Some basic tips for doing a reductive melodic analysis:
The basic principle underlying reductive analysis of melodies is that step-wise motion provides a structural framework for almost all common practice tonal melodies. Reductive analysis seeks to illustrate this step-wise framework that connects the beginning of a melodic phrase with its melodic cadence.
To begin a melodic analysis, first identify the scale degrees of the two-note melodic cadence. Next, identify the scale degree of the first note of the melody. If the scale degree of the first note matches either scale degree of the melodic cadence, then you most likely have your reductive, structural step-wise motion. If there is a gap, an interval larger than a step between the beginning scale degree of the melody and the melodic cadence, then you need to find the important scale degrees that connect and fill in the gap.

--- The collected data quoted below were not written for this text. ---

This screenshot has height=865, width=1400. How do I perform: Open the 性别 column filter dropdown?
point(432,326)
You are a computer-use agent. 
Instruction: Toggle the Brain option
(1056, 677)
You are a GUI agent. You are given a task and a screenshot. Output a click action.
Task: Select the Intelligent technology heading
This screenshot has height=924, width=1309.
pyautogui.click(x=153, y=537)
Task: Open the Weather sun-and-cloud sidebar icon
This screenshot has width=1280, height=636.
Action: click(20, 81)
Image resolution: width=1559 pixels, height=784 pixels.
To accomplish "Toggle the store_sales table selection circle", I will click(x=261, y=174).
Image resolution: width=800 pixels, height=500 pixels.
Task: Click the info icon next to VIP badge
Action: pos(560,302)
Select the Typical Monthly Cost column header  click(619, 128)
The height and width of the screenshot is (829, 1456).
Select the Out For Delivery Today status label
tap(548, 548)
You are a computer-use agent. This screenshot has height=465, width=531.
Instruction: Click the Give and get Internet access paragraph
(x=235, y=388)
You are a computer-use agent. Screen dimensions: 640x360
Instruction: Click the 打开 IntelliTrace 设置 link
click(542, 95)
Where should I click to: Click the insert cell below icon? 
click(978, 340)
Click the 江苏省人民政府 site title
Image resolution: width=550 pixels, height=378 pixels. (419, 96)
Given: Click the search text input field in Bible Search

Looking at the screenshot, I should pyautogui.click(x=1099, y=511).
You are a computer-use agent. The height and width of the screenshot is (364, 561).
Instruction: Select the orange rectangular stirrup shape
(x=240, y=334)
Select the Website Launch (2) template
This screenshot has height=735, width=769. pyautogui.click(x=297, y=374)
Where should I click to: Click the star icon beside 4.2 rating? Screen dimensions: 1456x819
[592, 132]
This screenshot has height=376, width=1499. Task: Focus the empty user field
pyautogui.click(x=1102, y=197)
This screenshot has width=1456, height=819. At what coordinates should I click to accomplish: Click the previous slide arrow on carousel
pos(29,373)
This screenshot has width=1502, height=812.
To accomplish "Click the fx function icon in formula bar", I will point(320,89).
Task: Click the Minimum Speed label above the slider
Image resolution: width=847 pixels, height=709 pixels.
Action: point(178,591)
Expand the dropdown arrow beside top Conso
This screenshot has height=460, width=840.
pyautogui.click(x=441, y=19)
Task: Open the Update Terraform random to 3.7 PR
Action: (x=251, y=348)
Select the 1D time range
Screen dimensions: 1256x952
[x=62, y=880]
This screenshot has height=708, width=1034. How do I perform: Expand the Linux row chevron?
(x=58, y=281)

In your reductive analysis, all notes of the melody are indicated as filled noteheads (black notes). Structural notes are given (upward) stems, and their scale degrees are indicated above the staff. No other rhythmic notation is used (other than to place noteheads in the measure that they appear).
- Reductive melodic analysis looks for a structural step-wise melodic motion that connects the beginning of a phrase with its melodic cadence
- Begin your melodic analysis by labeling the scale degrees of the melodic cadence.
- Next, identify and label the scale degree of the beginning of the phrase.
- If the scale degree of the beginning of the phrase is within a step of the melodic cadence, then you have found the structural step-wise motion.
- If there is a gap between the opening note scale degree and the melodic cadence, look for notes in the melody that connect the beginning and cadence in step-wise motion. If you have multiple choices, more than one occurrence of a scale degree, favor later instances over earlier ones, as long as the step-wise motion remains directional (moves in a single direction, up or down).